Book Review: 'The Politically Incorrect Guide To Communism' By Paul Kengor

"The Killingest Idea Ever"

The Politically Incorrect Guide To Communism: The Killingest Idea Ever by Paul Kengor is one of the latest in a string of PIG volumes touching on hot button issues, including hunting, religion, Western Civilization, and American history.

This nonfiction book examines communism and its roots. Kengor discusses the history, philosophy, leadership, and activities of communism and how Western civilization has risen up to battle this political ideology.

In the first two chapters, the author breaks down how communism has infiltrated popular culture and has had its history rewritten by so-called progressives who are drawn to the tyrannical ideology.

In the next section, Kengor discusses far-left thought leader Karl Marx and how he came to write the founding document, The Communist Manifesto. It talks about his influences and how he came to embrace the idea that he was entitled to have his every need covered by a big government. There is a stunning chapter on Marx’s life, illuminating Marx's many flaws, including how he was a bum who refused to work, mooching off his friends and family, leading to a life of abject poverty.

From here, Kengor takes us on a journey of how communism came to infect Russia, Eastern Europe, Pan-Asia, and later South America.

The section on communism in Cuba is particularly powerful. With millennials wearing the face of Che Guevara on their shirts, this chapter offers a sobering look into the brutal man who would become, quite literally, the face of far-left politics.

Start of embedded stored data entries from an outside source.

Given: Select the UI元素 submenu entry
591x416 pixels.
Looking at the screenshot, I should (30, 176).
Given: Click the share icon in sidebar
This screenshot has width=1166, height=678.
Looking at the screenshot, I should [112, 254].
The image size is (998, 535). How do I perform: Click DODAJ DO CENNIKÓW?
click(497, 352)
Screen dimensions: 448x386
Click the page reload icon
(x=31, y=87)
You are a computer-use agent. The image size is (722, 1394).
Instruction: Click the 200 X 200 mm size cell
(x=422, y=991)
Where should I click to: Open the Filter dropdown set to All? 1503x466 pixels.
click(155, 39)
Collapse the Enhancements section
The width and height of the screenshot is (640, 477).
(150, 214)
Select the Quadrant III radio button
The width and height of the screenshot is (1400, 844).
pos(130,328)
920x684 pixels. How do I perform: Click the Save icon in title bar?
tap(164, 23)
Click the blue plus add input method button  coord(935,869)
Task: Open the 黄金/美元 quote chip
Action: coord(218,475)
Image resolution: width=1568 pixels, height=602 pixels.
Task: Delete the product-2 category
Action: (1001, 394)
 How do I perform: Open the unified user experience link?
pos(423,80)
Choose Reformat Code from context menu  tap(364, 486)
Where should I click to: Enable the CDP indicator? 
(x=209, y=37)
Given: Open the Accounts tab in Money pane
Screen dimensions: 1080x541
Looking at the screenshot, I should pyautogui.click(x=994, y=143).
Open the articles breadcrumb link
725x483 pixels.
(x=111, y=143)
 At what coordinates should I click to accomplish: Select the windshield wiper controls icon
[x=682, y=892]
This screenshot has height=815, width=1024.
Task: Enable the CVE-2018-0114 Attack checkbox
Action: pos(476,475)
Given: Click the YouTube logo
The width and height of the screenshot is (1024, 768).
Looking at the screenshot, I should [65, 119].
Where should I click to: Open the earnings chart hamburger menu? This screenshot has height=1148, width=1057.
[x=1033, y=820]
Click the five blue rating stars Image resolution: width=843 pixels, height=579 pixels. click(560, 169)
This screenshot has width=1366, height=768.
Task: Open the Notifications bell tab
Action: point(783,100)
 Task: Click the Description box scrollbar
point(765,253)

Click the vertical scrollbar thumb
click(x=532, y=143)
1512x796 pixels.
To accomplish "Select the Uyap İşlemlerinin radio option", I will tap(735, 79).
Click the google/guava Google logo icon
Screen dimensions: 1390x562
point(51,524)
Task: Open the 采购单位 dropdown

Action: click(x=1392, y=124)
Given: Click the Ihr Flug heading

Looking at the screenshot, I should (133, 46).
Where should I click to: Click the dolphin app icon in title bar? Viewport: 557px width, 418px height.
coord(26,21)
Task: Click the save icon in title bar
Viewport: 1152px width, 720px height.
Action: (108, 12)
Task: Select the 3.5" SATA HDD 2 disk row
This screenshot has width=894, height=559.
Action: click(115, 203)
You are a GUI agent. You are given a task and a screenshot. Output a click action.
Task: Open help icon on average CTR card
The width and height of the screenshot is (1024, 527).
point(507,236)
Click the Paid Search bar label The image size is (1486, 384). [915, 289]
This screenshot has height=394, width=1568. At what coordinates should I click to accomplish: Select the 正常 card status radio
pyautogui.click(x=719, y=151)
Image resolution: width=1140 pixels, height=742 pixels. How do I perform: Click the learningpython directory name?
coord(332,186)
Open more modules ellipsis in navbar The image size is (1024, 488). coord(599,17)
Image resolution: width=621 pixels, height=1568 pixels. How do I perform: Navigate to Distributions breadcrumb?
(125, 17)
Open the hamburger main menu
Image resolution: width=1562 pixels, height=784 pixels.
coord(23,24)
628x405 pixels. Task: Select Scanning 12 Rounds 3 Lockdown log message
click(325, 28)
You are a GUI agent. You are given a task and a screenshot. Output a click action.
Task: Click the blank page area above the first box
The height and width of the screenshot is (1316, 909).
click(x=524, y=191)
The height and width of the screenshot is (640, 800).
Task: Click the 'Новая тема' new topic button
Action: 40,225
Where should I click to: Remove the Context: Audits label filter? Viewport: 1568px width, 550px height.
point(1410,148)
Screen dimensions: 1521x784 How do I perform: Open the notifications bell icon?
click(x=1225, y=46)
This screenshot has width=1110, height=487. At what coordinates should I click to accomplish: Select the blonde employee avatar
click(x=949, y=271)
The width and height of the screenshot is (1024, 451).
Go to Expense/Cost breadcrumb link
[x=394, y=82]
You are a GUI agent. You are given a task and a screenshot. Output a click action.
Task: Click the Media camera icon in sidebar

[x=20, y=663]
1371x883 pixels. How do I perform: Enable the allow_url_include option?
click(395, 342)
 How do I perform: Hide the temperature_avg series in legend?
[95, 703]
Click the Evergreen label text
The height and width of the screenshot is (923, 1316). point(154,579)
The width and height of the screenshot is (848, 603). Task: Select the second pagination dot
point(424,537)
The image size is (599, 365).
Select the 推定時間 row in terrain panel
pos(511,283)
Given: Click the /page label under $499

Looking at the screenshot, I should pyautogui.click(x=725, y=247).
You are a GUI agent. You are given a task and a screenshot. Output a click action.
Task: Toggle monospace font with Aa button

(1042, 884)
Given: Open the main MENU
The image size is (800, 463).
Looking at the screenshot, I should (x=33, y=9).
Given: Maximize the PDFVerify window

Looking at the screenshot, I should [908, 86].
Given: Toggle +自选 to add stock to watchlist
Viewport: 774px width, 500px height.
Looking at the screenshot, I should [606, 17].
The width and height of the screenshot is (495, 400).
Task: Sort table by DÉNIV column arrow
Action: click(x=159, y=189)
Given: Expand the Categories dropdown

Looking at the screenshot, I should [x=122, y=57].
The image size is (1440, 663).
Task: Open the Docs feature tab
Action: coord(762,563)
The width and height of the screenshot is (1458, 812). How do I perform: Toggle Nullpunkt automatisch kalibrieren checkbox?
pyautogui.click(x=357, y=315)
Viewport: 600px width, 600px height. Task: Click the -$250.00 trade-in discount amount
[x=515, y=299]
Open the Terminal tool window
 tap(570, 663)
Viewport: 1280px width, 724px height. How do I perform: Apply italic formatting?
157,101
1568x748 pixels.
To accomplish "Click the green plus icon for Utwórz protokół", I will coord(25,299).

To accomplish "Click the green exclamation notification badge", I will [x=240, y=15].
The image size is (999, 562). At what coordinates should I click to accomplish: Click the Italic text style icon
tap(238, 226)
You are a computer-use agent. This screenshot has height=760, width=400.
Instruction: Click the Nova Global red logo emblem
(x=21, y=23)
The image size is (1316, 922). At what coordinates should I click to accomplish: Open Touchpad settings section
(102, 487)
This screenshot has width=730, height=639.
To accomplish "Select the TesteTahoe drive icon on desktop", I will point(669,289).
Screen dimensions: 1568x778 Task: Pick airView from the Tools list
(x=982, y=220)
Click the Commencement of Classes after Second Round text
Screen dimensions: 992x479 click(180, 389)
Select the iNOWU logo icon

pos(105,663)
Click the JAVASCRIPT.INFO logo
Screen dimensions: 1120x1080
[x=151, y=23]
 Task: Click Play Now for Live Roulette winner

Paul Kengor knows the history and the topic. He is a political science professor at Groves City College, a visiting fellow at the Hoover Institution, and the director of the Center for Visions and Values. He has written several other books on history, including The Crusader: Ronald Reagan and the Fall of Communism.

The Politically Incorrect Guide To Communism is brutally honest. While it is critical of communist ideology, it is not a hatchet job. Kengor does an excellent job of citing historical sources on both sides of the aisle to break down his analysis. It is a timely look at the history of far-left politics and how they affect our world to this day.